La diosa estaba visiblemente seria y un toque de tristeza avispaba en sus ojos avellana. Sabía lo que estaba en juego y que su deber era representar justicia y verdad ante el trono del juicio.
Todos los ojos estaban puestos en Perséfone, quien se encontraba de pie en el centro de la sala. Su rostro era hermoso y sereno, pero una sombra de tensión y temor se reflejaba en sus ojos.
El gran salón del tribunal de la justicia estaba abarrotado de seres divinos y mortales que habían acudido para presenciar el juicio de Perséfone, la amada esposa de Hades y reina del Inframundo.

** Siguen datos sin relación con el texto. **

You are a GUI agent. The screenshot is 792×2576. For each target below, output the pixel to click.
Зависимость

Hades, que estaba sentado en su trono de piedra negra, con la mirada impasible y los brazos cruzados miraba fijamente lo que ocurría delante de su rostro sin dejar un solo detalle. A su lado estaba su hermano Zeus, el poderoso dios del trueno y señor del Olimpo, quien presidía el juicio.

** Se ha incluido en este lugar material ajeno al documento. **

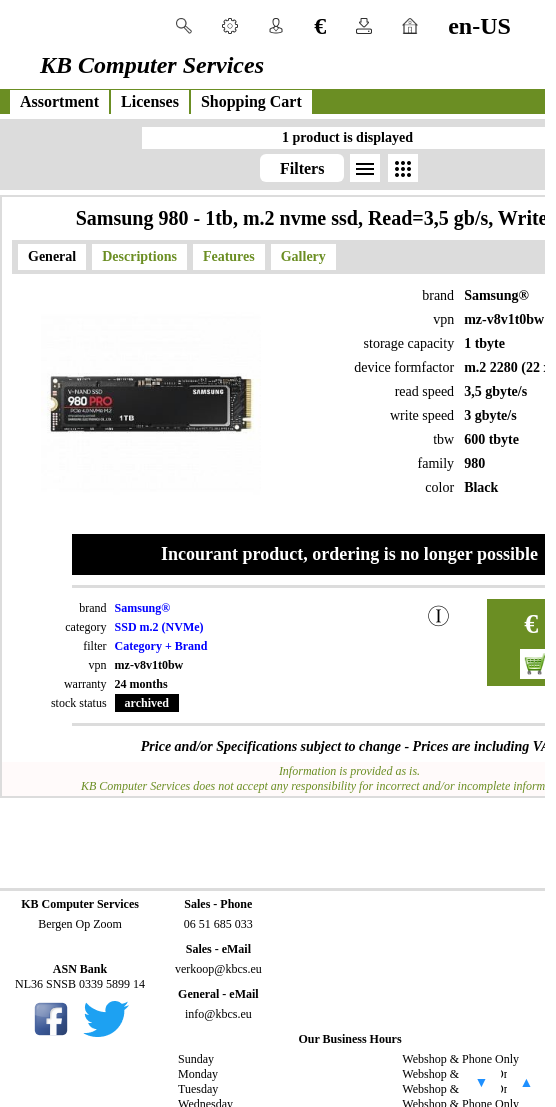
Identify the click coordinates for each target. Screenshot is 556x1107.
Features (229, 256)
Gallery (303, 256)
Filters (302, 168)
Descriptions (139, 256)
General (52, 256)
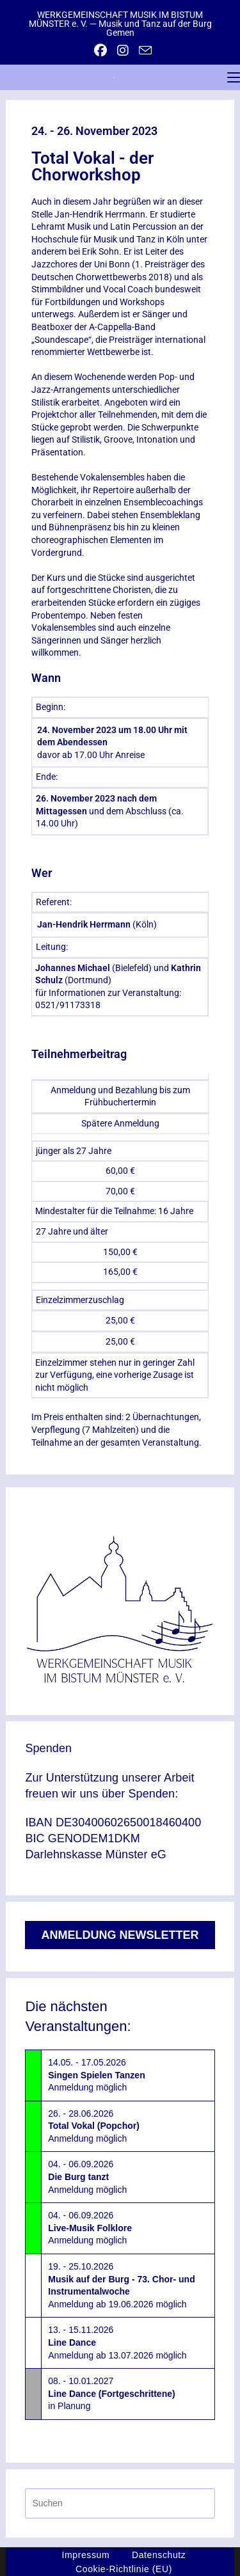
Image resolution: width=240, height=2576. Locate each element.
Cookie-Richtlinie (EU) (124, 2569)
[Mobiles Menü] (233, 77)
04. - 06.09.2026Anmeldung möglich (87, 2176)
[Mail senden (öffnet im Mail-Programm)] (143, 50)
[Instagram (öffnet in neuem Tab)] (123, 50)
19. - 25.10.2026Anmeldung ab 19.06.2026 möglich (121, 2285)
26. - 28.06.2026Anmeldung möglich (94, 2126)
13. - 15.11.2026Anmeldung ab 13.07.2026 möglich (117, 2342)
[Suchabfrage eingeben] (119, 2503)
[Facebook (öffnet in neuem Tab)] (100, 50)
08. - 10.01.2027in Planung (111, 2393)
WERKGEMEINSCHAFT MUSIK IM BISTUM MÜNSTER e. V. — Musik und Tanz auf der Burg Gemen (120, 24)
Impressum (86, 2555)
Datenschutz (159, 2555)
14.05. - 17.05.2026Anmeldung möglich (96, 2074)
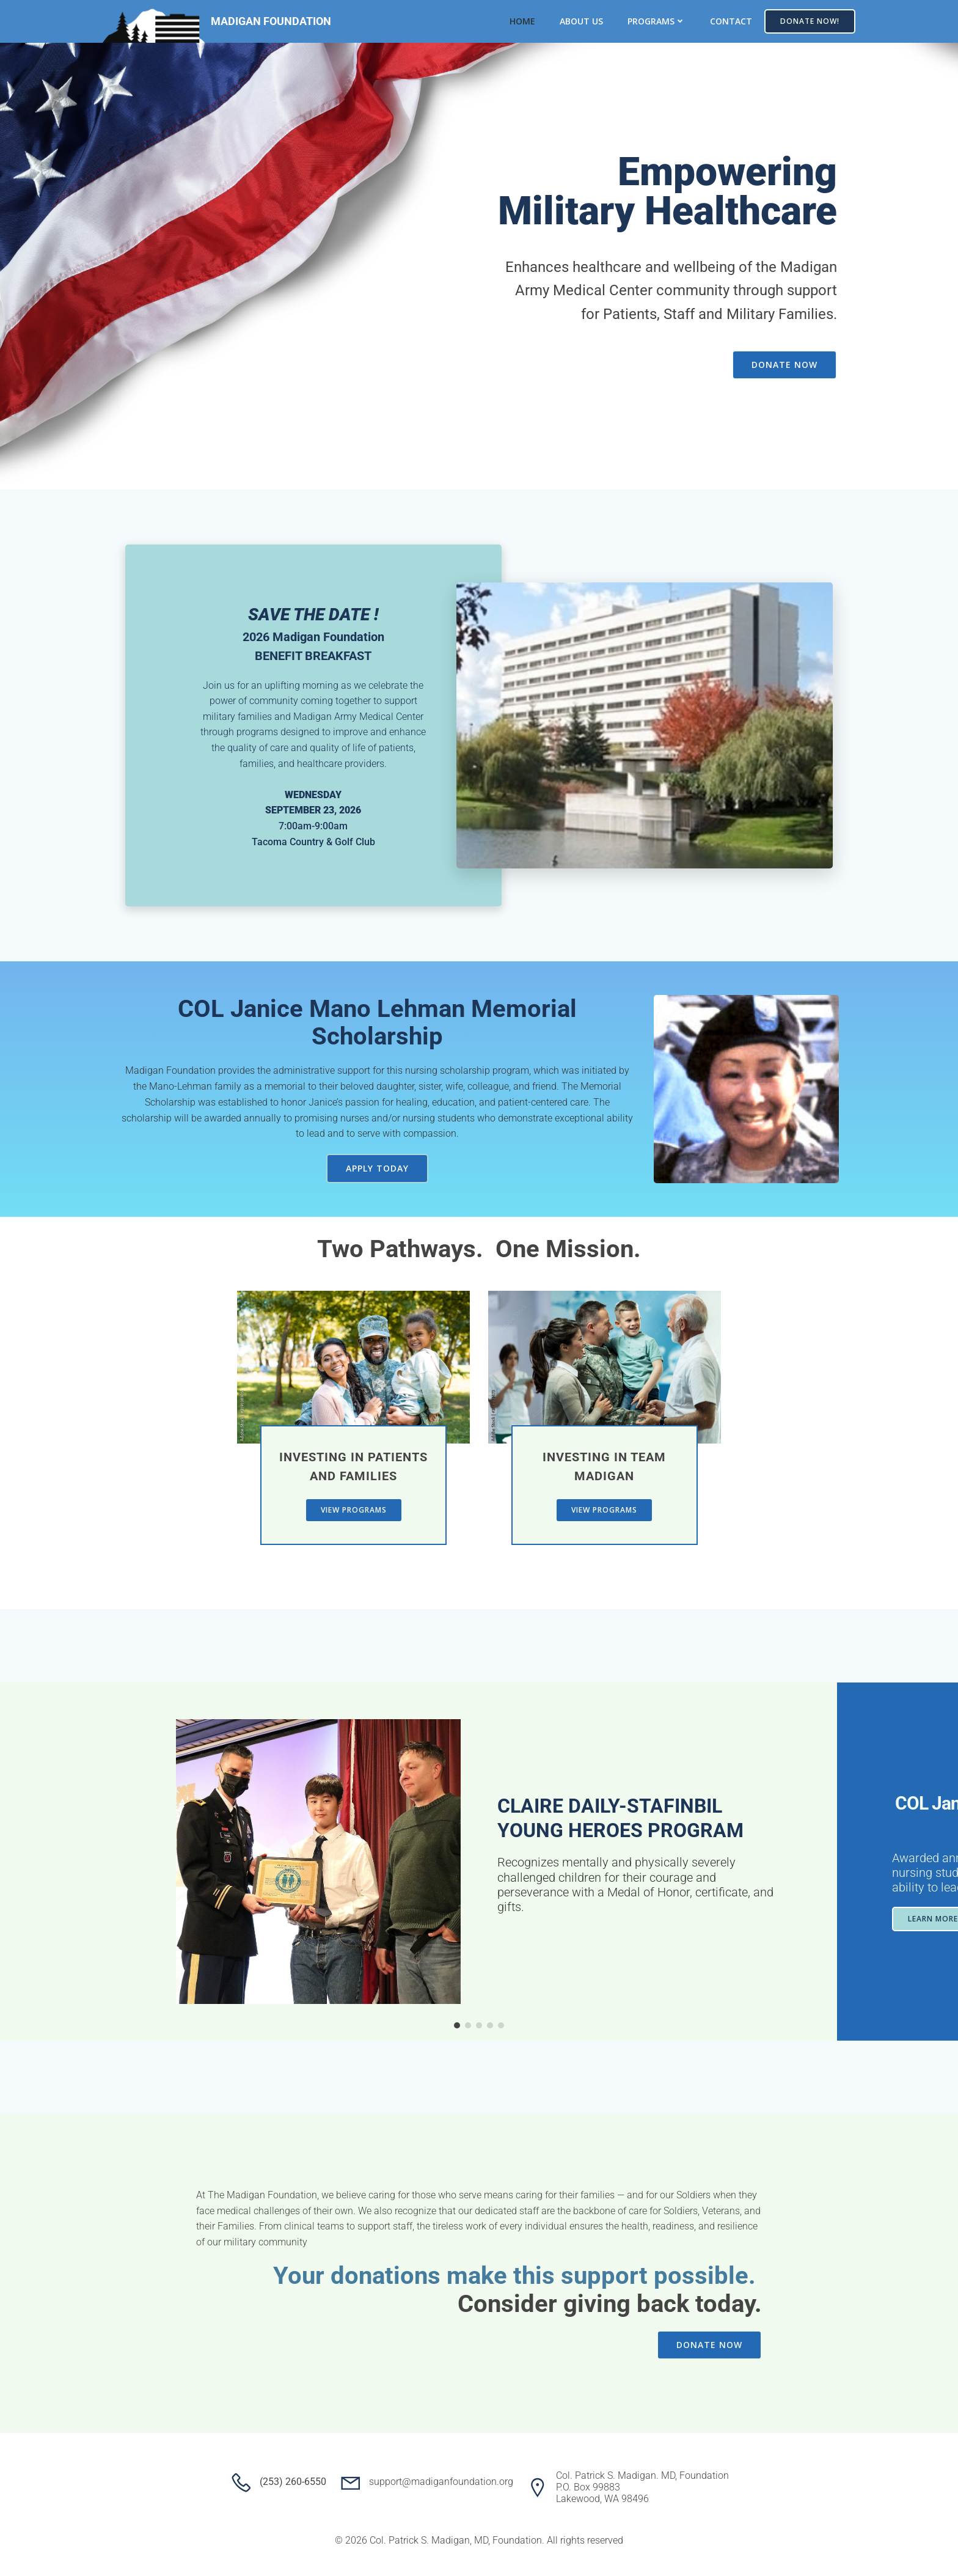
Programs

Thaleia, sin la mas mínima pena, miro a los ojos a esa pobre alma situada en el centro del salón, con ojos profundos y severos. Estaba decidida a no dejar ni un solo cabo suelto sobre los crímenes de Perséfone, quien a pesar de no haber dicho ni una palabra desde que sus pies tocaron la base del tribunal, se notaba calmada e impasible a los ojos de un mortal...
Pero Thaleia no era un 𝙢𝙤𝙧𝙩𝙖𝙡 𝙣𝙞 𝙢𝙪𝙘𝙝𝙤 𝙢𝙚𝙣𝙤𝙨 𝙘𝙪𝙖𝙡𝙦𝙪𝙞𝙚𝙧 𝘿𝙞𝙤𝙨𝙖
Jésed, Jésed.- Susurró Thaleia.- Perséfone, que Deméter observe bien, las consecuencias venideras.
*Jésed: Palabra Hebrea, significa Misericordia.